Gerade, wenn es um Minderheiten geht, ist höchste Vorsicht geboten, da negative Aussagen über Ungeimpfte zu Hass und Zwietracht führen können. In der Corona-Politik sind viele Freundschaften, sogar Ehen daran zerbrochen. Minderheitenschutz gehört nicht ohne Grund zu den Errungenschaften moderner Rechtsstaaten. Das allerdings sollte nicht für Ungeimpfte gelten: Brockmanns Studie schlug der Politik vor, Maßnahmen zu ergreifen: „Kontakte reduzieren, v.a. zwischen ungeimpften Personen“, lautete eine Empfehlung. Gemeint sind damit Grundrechtseinschränkungen, die nur Ungeimpfte betreffen. Vor dem Hintergrund, dass „54 Prozent [der Ungeimpften] sagen, sie wollen sich auf keinen Fall impfen lassen“, bereitet die Studie zudem die Diskussion über eine – monatelang ausgeschlossene – Impfpflicht vor: „Vor- und Nachteile einer Impfpflicht sollten diskutiert werden.“
In der Coronazeit wurden Ungeimpfte in der Öffentlichkeit diskriminiert.
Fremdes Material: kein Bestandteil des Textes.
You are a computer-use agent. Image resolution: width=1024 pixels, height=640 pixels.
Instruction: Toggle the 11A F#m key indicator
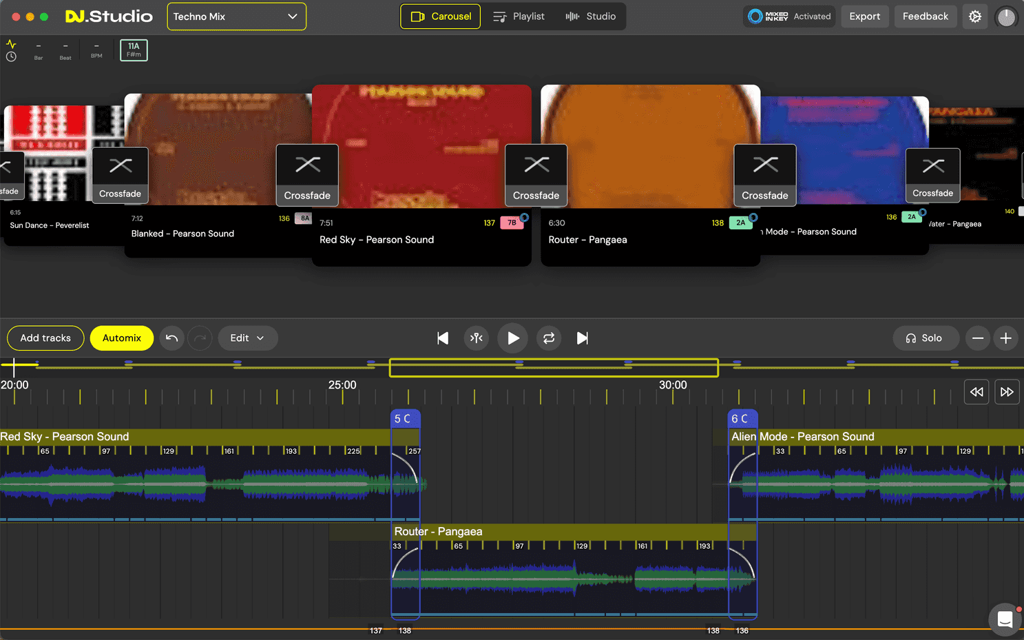point(134,50)
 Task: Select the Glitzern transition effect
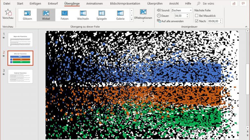(x=27, y=15)
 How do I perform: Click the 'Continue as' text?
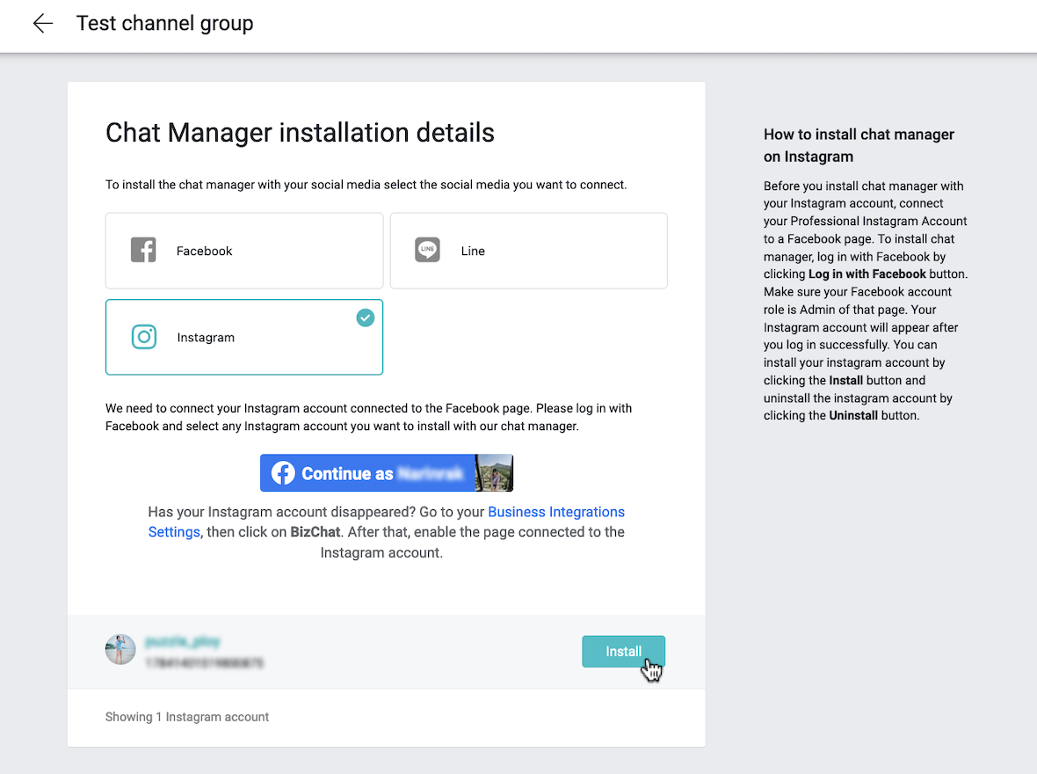click(347, 474)
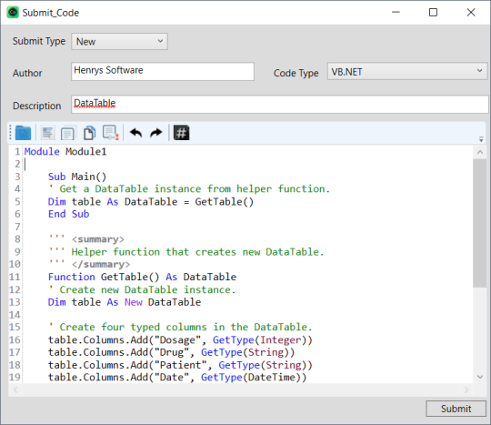The width and height of the screenshot is (491, 425).
Task: Click the cut document scissors icon
Action: [x=111, y=133]
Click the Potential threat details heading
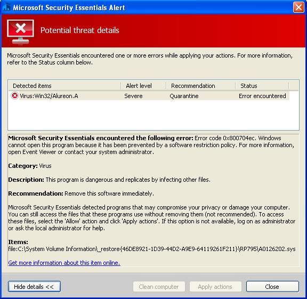The height and width of the screenshot is (299, 307). tap(80, 30)
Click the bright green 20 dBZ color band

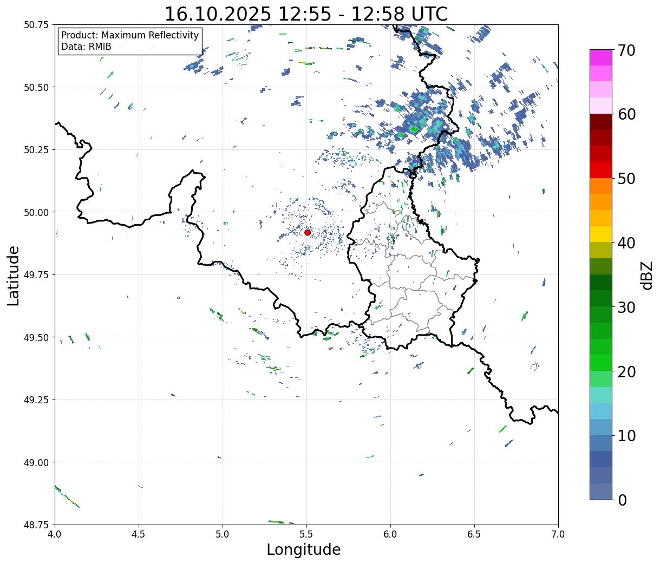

Wie inzwischen auch Lauterbach eingestanden hat (NIUS berichtete), gab es keinen Fremdschutz bei der Impfung, der bei den Zulassungsstudien auch gar nicht getestet wurde, wie Pfizer vor dem EU-Parlament bestätigte. Es gibt demnach keinen Grund anzunehmen, dass Ungeimpfte überproportional zur Pandemie beigetragen hätten. Folglich gab es auch keine „Pandemie der Ungeimpften“ und schon gar keine „Tyrannei der Ungeimpften“, wie der Ehrenpräsident der Bundesärztekammer Frank Ulrich Montgomery dereinst in den Raum stellte.
Wer anderes behauptet, hätte den Nachweis anhand sauberer Kohortenstudien auf Basis systematisch erhobener Daten zu erbringen. Modellierungen, deren Ergebnisse immer nur Schätzungen sind, können sie nicht ersetzen – schon gar nicht, wenn große Verzerrungen bei der Daten-Ausgangslage zu erwarten sind. Um es auf die griffige Formel zu bringen, die Wissenschaftler nutzen, die unhaltbare Modellierungen kritisieren: Bullshit in – Bullshit out.